First, contrary to popular belief, the Aug. 2 attack definitely did occur.
No less an authority than Gen. Vo Nguyen Giap -- North Vietnam's defense
minister at the time -- admitted so in a 1995 meeting with former U.S.
Defense Secretary Robert S. McNamara.
Nor is there a scintilla of evidence that President Johnson sought to
provoke North Vietnam so he could take America to war. On the contrary, Mr.
Johnson's focus was on his domestic Great Society programs. His primary
concern about Vietnam was that the war not be lost on his watch. Indeed, he
was under considerable pressure from Congress and public opinion to respond
more firmly to growing communist aggression in South Vietnam.
There remains uncertainty about why the Aug. 2 attack occurred -- Hanoi may
have associated the presence of the Maddox off its coast with a series of
covert CIA naval operations far to the south and involving South Vietnamese
assets. If so, that clearly was not the intention of the Johnson
administration or the U.S. military.
It now seems clear that reports of a second attack, on Aug. 4, 1964, were
mistaken -- largely a product of "freak weather effects on radar and
overeager sonarmen," as the ship's skipper would conclude later. It also
seems clear that there was a midlevel "coverup" at the National Security
Agency when it was discovered that communications intercepts on Aug. 4 had
been mistranslated -- which may have contributed to the confusion about a
second attack.
One of the greatest myths of the Vietnam War is that America went to war
because of the reported "incidents" in the Gulf of Tonkin in early August
1964. It is true that on Aug. 7 Congress enacted a statute by a combined
vote of 504-2 (99.6 percent approval) that Senate Foreign Relations
Committee Chairman J. William Fulbright, in answer to a question from
another senator during the floor debate, agreed would authorize the
president to "use such force as could lead into war." But the resolution
noted that "these attacks are part of a deliberate and systematic campaign
of aggression that the communist regime in North Vietnam has been waging
against its neighbors," and it authorized the president "to take all
necessary measures, including the use of armed force, to assist any ...
protocol state of the Southeast Asia Collective Defense Treaty requesting
assistance in defense of its freedom."
Those "protocol states" were South Vietnam, Laos and Cambodia -- countries
we had solemnly pledged to defend by treaty and that the president had been
authorized to defend by an almost unanimous Congress. Yet when President
Nixon sent U.S. forces across the Cambodian border in 1970 to attack North
Vietnamese and Viet Cong supply areas, congressional liberals and "peace"
activists insisted there was no legal authority to use force in Cambodia.
It was not until May 1984 that Hanoi publicly confirmed the decision that
really started the Vietnam War. A cover story in the English-language
monthly Vietnam Courier detailed the "absolute secret" decision made by the
Lao Dong Party on May 19, 1959 -- more than five years before the Gulf of
Tonkin incident -- to open the Ho Chi Minh Trail and start sending tens of
thousands of troops and countless tons of military equipment into South
Vietnam to overthrow its government. It was to stop the communist takeover
of South Vietnam by force that America went to war, just as we did in 1950
to protect South Korea.
+ + + +
*Brief:* In the passage on the Gulf of Tonkin incident, who confirmed in a 1995 meeting that the Aug. 2 attack occurred? These items were drawn from a different source than the passage on the Gulf of Tonkin incident.

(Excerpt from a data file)
+ + + +
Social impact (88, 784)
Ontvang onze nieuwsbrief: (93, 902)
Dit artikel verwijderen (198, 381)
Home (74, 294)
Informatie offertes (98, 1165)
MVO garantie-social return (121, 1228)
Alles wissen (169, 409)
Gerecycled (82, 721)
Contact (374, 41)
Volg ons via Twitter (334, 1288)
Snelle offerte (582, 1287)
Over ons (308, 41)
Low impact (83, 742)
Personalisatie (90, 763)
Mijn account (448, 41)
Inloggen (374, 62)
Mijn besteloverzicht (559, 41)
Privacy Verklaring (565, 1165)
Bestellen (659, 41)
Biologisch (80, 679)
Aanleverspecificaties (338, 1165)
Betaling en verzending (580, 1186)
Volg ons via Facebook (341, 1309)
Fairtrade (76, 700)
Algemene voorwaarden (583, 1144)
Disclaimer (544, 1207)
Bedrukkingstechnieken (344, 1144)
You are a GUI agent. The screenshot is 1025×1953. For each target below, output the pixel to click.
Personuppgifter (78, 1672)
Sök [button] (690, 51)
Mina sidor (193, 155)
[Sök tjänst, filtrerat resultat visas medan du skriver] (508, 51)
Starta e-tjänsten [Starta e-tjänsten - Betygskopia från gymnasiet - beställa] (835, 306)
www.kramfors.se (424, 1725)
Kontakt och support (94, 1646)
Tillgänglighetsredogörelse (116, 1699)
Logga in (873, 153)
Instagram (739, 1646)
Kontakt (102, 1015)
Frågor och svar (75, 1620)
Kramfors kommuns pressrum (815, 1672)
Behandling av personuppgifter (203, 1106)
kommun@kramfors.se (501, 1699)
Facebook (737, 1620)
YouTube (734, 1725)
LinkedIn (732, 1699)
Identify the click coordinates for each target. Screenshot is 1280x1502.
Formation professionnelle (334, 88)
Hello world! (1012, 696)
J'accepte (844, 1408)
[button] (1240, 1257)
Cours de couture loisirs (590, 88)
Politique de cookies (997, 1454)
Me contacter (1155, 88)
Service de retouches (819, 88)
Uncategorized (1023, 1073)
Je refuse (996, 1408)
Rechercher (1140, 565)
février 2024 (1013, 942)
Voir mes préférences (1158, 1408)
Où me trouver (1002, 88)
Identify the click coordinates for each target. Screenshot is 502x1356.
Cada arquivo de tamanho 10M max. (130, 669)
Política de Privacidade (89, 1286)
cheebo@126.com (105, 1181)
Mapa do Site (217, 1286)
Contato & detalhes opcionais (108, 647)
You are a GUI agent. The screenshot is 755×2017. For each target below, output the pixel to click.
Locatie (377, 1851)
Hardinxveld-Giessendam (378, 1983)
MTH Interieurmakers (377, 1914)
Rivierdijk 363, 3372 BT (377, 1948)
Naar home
+ + + +
*Task result:* Gen. Vo Nguyen Giap, North Vietnam's defense minister at the time, confirmed it to former U.S. Defense Secretary Robert S. McNamara.